Immigration : un processus coûteux et complexe

Par Dave Kidd 10:28 AM - 2 novembre 2022
Temps de lecture :

Manon Vaillant et Angélique Lauzier du département Talent et culture du Fairmont le Manoir Richelieu.

Embaucher un travailleur étranger c’est loin d’être simple. Ça prend du temps, de la patience, de l’écoute et bien entendu de l’argent. La recherche du formulaire A-38 dans Les 12 travaux d’Astérix peut, à certains égards, bien résumer la situation.


Pour comprendre comment ça se passe concrètement dans la vie de tous les jours, Le Charelavoisien a rencontré Angélique Lauzier ,directrice adjointe du département Talent et culture du Fairmont Le Manoir Richelieu, mais aussi, et surtout consultante réglementée en immigration canadienne.


Avant de se tourner vers un travailleur d’un autre pays, le plus grand hôtel de Charlevoix doit d’abord démontrer qu’il a épuisé toutes ses options et que le bassin de travailleurs ne lui permet pas de pourvoir les postes disponibles.


Ensuite, il faut trouver le ou les travailleurs. Le processus débute par une entrevue d’embauche et ultimement une offre d’emploi est présentée au candidat. C’est ensuite que les démarches qui prennent des mois s’amorcent.


« Ici, on est chanceux. On a une belle expertise et une bonne connaissance dans le domaine », admet Angélique Lauzier. Tout se savoir ne rend pas les choses plus faciles pour autant. « Il n’y a pas de raccourci possible. On doit suivre le processus au complet. C’est la même chose pour toutes les entreprises du pays », poursuit-elle.


Rien qu’à voir l’épaisseur du dossier pour les neuf cuisiniers que l’hôtel veut embaucher, on comprend ce qu’est le recrutement à l’international. « C’est complexe.
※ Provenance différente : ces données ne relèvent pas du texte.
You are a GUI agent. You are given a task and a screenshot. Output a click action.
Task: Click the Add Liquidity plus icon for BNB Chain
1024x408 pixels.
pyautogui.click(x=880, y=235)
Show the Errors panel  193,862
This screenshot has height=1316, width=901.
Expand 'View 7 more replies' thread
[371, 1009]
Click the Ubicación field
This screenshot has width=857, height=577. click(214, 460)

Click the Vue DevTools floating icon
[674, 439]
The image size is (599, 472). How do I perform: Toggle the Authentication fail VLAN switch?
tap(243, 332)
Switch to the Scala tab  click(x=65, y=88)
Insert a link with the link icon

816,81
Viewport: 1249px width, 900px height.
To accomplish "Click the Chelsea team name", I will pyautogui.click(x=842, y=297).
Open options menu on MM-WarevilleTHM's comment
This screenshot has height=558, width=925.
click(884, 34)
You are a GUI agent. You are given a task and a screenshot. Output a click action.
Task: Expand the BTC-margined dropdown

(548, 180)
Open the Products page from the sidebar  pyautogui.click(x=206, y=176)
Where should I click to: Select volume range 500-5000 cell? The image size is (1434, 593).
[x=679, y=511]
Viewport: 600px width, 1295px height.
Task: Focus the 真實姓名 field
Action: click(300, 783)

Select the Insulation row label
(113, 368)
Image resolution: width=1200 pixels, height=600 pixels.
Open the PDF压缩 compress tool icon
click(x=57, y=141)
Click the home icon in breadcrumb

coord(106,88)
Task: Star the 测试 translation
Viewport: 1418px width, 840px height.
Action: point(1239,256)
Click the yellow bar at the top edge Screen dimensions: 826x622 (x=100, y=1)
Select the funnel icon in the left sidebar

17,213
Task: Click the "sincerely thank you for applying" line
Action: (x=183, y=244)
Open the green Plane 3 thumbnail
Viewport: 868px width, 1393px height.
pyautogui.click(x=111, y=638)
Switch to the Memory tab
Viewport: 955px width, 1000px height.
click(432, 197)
Ça prend du temps et souvent c’est assez cher ces démarches-là. À l’hôtel, on sait quels programmes nous conviennent », précise la directrice adjointe Talent et culture.


Une entreprise qui n’a pas de consultant réglementé en immigration canadienne fait affaire avec des consultants ou encore des avocats spécialisés dans le domaine. Une firme qui offrait justement ses services au Fairmont Le Manoir Richelieu chargeait 4 500 $ pour une Étude d’impact sur le marché du travail (EIMT) et pour le certificat d’acceptation du Québec (CAQ). Il faut ajouter à cela les frais gouvernementaux.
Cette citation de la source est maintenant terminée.